Current through Register Vol. 46, No. 39, September 25, 2024
(a) Dividends may be declared and paid by the
insurer confined to group members or quasi-group participants, or for
distribution of such dividends by the group or the group master policyholder to
group members or by the sponsoring entity to quasi-group participants, pursuant
to a dividend plan approved by the superintendent.

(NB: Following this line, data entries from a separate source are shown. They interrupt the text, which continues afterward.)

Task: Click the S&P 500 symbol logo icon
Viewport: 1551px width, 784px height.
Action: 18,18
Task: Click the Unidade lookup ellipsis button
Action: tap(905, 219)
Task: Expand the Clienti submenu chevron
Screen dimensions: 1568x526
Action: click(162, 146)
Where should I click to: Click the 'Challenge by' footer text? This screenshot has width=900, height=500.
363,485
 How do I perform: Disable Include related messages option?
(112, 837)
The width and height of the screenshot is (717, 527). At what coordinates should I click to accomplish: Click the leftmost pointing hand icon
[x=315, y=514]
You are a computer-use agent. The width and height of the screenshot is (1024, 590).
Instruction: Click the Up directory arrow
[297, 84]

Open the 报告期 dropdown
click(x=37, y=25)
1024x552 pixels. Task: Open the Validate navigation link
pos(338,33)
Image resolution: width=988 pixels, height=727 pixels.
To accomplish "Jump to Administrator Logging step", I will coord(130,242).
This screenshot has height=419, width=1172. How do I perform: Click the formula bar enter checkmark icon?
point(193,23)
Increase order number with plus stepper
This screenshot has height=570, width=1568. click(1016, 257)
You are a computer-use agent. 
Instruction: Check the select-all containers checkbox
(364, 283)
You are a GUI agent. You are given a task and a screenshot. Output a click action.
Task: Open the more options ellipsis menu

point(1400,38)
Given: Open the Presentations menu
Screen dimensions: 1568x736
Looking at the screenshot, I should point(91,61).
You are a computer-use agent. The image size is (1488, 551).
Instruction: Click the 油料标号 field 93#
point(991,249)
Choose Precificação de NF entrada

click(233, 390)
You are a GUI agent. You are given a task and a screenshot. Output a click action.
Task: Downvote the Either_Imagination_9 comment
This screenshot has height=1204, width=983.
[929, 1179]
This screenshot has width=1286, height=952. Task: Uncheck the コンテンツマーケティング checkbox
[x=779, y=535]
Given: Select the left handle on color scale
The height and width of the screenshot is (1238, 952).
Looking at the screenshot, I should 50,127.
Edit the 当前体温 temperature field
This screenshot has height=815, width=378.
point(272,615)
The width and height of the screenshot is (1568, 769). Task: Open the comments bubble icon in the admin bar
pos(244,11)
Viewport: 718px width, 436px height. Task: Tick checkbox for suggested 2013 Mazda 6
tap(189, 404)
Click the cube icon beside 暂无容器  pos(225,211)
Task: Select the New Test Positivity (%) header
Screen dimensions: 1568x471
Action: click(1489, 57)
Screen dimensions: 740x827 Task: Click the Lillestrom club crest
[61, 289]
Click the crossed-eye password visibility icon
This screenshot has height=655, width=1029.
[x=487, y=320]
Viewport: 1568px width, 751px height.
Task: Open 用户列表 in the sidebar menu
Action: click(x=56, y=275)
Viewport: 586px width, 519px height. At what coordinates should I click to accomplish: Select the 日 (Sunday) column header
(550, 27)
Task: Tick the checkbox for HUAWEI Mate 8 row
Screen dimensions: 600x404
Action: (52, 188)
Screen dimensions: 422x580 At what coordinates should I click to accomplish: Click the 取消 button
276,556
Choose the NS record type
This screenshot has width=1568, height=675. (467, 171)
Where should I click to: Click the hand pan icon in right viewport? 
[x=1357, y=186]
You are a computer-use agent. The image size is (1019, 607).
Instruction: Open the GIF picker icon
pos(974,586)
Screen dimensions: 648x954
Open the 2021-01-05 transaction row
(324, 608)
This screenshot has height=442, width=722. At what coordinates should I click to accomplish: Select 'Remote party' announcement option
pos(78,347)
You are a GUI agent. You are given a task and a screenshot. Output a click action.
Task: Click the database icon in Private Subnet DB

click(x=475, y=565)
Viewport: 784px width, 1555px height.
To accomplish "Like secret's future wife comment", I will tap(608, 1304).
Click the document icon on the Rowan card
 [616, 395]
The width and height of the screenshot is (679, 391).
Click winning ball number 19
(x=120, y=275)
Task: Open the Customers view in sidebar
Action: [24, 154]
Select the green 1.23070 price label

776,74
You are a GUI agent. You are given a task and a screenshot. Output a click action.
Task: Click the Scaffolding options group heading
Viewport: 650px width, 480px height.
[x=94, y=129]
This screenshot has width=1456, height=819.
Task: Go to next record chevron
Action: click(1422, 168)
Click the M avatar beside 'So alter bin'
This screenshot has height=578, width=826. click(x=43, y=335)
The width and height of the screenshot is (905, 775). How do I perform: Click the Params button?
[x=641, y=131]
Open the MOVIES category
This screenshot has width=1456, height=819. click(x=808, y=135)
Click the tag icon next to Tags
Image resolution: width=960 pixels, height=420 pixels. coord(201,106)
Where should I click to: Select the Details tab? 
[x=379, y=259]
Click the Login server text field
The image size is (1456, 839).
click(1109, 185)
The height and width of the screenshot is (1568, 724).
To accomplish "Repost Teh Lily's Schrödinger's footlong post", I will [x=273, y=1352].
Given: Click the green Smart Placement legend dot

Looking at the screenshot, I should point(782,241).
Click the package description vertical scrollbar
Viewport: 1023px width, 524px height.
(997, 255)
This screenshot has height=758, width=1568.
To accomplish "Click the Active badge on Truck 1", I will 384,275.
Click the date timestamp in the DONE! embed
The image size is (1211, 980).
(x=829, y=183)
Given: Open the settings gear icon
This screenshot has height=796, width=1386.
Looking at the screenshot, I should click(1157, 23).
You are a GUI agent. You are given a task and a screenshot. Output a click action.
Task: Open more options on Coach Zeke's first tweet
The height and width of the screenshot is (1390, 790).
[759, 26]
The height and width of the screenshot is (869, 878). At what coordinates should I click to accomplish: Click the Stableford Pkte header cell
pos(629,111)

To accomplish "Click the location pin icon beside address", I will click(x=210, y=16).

(b) No group or quasi-group dividend plan
shall be approved, unless:
(1) the
declaration of dividends remains within the discretion of the insurer, which
shall not obligate itself to return to a group member or quasi-group
participant any portion of the premium through dividends;
(2) the method of determining and declaring
dividends is fair and equitable, not unfairly discriminatory, and disclosed to
group members or quasi-group participants; and
(3) records documenting financial and loss
experience for the group or quasi-group, and every dividend declaration or
distribution, are maintained subject to the superintendent's
inspection.
(c) In
addition to the requirements set forth in subdivision (b) of this section, the
following requirements shall apply in connection with any group or quasi-group
dividend plan based upon implementation of safety-related or other risk
management measures:
(1) group members or
quasi-group participants shall have like exposures to the hazards insured
against that can be materially affected by common safety-related or risk
management measures beyond those normally required by the insurer for like
risks not insured on a group or quasi-group basis;
(2) the insurer shall develop and monitor an
accident prevention and loss reduction plan, with mandatory adherence to such
plan by group members or quasi-group participants; and
(3) a safety committee is established to
monitor progress and problems in implementing the accident prevention and loss
reduction plan.
(d)
Dividends earned under a dividend plan approved under this section shall not be
paid by the insurer to be withheld in whole or part by the group, master
policyholder or sponsoring entity in order to accumulate funds, unless:
(1) the balance of the dividends not withheld
are promptly distributed to group members or quasi-group participants on a
basis that does not result in unfair discrimination;
(2) dividends withheld are used to benefit
the group or quasi-group, and the specific purpose is disclosed in writing to
the group members or quasi-group participants;
(3) every group member or quasi-group
participant whose dividends are withheld has given specific written
consent;
(4) dividends withheld are
maintained in separate, segregated accounts for the benefit of each consenting
group member or quasi-group participant;
(5) where the purpose for withholding
dividends is to provide funds to the master policyholder or sponsoring entity
to assist the insurer in administering an accident prevention and loss
reduction plan, a trust shall be established for the benefit of the group
members or quasi-group participants, and an annual accounting of expenditures
utilizing such withheld funds shall be made to group members or quasi-group
participants; and
(6) where the
purpose is to capitalize an insurer controlled by such group members or
quasi-group participants, any dividends so withheld and maintained shall be
promptly returned to any group member or quasi-group participant that, for any
reason, leaves the group or quasi-group program before such an insurer has been
duly organized.
(e) The
superintendent may modify or withdraw approval from a dividend plan, based upon
experience under, or unfair application of, such plan.